Datasets
Merlin
provides an access to common machine learning datasets for Julia.
Example
using Merlin
using Merlin.Datasets
using Merlin.Datasets.MNIST
dir = "mnist"
train_x, train_y = MNIST.traindata(dir)
test_x, test_y = MNIST.testdata(dir)
Available Datasets
CIFAR10
The CIFAR-10 dataset consists of 60000 32x32 color images in 10 classes.
CIFAR100
The CIFAR-100 dataset consists of 600 32x32 color images in 100 classes. The 100 classes are grouped into 20 superclasses (fine and coarse labels).
MNIST
The MNIST dataset consists of 60000 28x28 images of handwritten digits.
PTBLM
The PTBLM
dataset consists of Penn Treebank sentences for language modeling, available from tomsercu/lstm.
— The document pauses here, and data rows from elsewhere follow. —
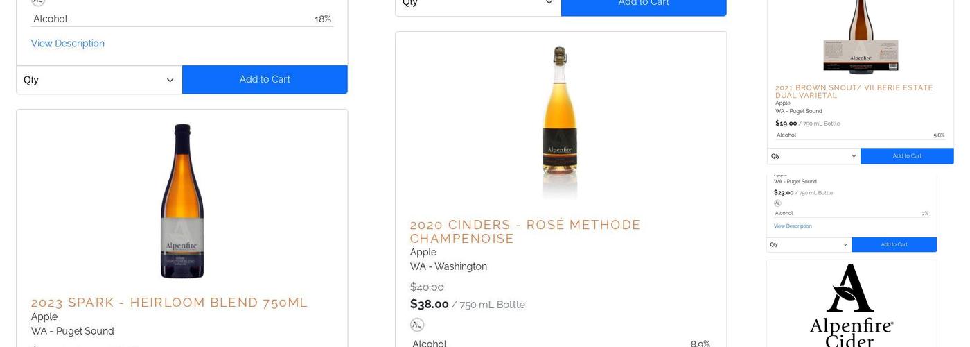Click the 2021 Brown Snout/Vilberie Estate title

[854, 92]

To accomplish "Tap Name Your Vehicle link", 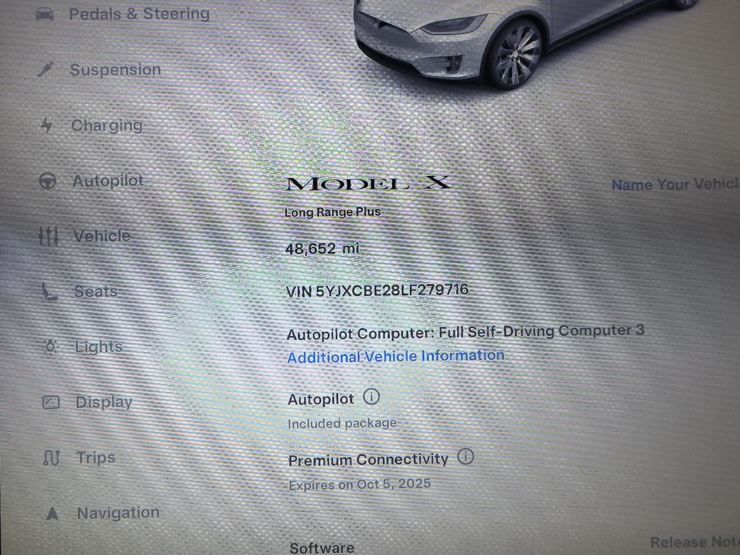I will click(x=675, y=184).
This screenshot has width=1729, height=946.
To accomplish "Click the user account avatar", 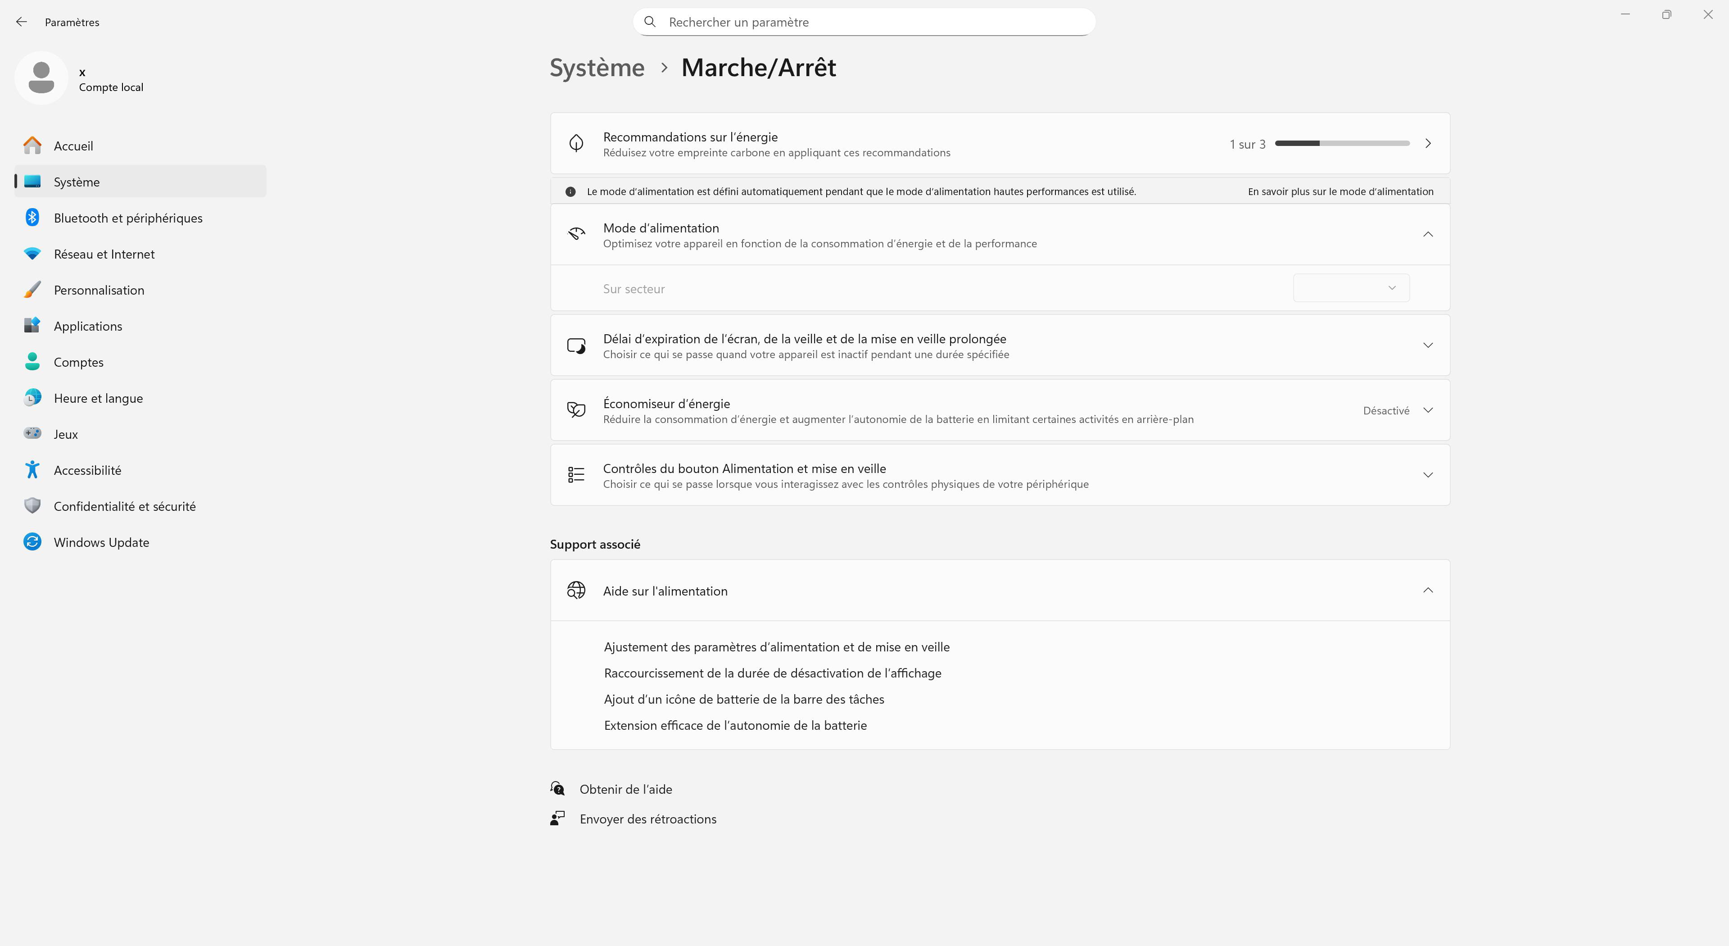I will pyautogui.click(x=42, y=79).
The unknown words are replaced with <unk>
so that the total vocaburary size becomes 10000.
This is the first sentence of the PTBLM dataset.
dir = "ptblm"
x, y = PTBLM.traindata(dir)
x[1]
> ["no", "it", "was", "n't", "black", "monday"]
y[1]
> ["it", "was", "n't", "black", "monday", "<eos>"]
where MLDataset
adds the special word: <eos>
to the end of y
.